» ACTIVITY
Search the records for the string "item" and copy every line where it turns up.

(Stored data)
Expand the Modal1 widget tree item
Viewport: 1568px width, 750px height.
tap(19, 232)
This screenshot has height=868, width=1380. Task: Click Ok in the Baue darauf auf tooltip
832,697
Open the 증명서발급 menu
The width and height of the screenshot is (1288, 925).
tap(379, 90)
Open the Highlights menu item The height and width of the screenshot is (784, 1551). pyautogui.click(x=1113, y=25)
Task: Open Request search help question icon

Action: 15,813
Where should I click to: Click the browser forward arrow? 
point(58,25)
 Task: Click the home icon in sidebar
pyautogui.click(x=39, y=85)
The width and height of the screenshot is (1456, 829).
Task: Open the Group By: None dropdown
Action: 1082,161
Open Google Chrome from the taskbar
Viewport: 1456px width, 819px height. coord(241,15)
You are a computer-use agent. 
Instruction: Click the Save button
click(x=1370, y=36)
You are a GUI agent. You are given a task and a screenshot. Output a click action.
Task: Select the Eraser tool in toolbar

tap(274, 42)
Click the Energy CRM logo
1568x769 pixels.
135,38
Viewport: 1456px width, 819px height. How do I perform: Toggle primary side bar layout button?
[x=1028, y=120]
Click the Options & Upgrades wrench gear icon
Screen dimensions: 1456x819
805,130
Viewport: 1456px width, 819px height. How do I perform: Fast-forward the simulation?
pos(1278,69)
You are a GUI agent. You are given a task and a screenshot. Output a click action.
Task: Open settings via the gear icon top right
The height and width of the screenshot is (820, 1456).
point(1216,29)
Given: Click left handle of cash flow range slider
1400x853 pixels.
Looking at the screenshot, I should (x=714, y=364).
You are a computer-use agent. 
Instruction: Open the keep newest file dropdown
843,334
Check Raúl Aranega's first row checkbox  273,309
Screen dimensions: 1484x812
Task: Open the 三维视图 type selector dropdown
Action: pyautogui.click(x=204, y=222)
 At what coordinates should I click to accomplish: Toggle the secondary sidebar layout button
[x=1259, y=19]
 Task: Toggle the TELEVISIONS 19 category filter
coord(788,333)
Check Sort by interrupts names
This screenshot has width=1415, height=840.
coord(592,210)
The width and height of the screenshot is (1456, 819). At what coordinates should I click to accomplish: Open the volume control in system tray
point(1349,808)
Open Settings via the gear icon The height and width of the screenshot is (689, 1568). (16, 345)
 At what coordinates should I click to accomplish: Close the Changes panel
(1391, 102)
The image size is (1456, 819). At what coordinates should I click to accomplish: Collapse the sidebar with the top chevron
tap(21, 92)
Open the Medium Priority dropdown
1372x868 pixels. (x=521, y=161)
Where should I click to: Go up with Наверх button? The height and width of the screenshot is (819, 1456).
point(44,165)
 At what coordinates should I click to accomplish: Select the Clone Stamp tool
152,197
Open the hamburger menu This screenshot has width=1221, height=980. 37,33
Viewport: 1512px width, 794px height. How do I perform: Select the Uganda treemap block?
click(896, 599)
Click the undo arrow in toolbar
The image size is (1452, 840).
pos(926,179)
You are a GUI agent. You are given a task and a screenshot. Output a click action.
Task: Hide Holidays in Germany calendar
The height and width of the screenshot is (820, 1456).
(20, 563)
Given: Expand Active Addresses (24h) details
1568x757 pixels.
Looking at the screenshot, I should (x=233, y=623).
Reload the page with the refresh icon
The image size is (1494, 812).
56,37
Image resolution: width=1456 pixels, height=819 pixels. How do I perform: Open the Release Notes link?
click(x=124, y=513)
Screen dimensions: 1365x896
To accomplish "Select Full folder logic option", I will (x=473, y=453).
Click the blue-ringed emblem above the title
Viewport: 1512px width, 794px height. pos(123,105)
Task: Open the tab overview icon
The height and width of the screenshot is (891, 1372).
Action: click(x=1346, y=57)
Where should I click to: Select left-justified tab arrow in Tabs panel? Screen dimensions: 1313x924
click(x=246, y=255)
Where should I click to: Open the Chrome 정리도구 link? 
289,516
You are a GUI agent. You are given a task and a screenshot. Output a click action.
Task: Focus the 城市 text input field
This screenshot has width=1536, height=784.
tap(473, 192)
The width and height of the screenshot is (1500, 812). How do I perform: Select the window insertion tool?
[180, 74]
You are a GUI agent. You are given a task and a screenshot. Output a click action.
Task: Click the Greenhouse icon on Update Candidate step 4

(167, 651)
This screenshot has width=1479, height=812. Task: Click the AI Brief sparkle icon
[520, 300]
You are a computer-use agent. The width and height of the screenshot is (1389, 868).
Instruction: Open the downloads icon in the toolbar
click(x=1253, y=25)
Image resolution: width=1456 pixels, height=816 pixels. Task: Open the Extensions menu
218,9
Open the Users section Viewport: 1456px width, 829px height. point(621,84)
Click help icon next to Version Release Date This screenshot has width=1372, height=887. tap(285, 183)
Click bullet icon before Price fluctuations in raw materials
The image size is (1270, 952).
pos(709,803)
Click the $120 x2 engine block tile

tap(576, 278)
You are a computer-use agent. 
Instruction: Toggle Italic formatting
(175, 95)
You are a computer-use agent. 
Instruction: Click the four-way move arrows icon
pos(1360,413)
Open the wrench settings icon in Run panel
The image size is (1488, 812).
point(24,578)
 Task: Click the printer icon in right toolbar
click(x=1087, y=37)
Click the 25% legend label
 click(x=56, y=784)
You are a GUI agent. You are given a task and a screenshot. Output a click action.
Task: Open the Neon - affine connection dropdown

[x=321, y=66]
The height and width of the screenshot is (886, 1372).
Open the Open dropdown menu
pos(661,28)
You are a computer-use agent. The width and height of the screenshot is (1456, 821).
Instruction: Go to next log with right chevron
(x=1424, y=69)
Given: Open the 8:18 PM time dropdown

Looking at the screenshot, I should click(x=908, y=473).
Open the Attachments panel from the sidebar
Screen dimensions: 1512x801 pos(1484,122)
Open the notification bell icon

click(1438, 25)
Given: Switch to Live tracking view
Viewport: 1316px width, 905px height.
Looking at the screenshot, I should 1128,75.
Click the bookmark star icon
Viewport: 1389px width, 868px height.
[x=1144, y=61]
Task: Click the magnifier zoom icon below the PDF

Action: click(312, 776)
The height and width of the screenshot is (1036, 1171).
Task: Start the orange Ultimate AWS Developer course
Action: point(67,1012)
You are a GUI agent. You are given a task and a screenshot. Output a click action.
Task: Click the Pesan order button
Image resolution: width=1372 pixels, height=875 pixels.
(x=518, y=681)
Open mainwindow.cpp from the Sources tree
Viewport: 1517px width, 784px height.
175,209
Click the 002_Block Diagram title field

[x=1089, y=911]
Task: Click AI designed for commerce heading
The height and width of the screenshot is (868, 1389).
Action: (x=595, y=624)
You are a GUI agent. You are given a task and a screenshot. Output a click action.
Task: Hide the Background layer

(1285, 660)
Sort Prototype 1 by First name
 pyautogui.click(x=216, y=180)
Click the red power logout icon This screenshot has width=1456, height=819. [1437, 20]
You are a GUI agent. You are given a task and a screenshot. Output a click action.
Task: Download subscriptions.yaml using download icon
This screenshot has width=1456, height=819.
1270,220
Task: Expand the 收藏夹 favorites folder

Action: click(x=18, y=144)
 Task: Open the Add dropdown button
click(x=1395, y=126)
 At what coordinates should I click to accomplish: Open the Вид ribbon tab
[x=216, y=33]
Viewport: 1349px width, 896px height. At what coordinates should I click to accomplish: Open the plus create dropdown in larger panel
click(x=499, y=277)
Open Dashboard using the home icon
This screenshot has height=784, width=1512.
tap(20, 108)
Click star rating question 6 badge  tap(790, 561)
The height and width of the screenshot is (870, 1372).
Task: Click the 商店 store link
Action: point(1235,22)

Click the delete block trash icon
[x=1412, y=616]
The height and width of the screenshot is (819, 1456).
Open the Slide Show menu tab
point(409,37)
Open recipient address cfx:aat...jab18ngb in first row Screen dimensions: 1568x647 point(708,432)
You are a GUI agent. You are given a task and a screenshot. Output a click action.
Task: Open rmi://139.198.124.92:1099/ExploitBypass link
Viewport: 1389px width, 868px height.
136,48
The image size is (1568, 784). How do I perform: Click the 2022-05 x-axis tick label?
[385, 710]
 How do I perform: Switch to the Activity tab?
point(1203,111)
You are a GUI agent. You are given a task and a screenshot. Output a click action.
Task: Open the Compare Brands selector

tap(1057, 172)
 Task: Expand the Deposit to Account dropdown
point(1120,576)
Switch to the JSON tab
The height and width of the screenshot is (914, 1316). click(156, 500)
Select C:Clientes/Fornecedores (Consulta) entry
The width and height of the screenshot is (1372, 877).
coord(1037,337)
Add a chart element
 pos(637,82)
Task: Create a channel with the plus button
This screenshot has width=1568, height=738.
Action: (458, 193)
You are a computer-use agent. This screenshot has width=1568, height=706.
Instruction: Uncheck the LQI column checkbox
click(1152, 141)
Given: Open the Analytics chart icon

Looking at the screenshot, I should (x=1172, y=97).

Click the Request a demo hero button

» EXERCISE SOLUTION
Expand the Modal1 widget tree item
Open the Highlights menu item The height and width of the screenshot is (784, 1551). pyautogui.click(x=1113, y=25)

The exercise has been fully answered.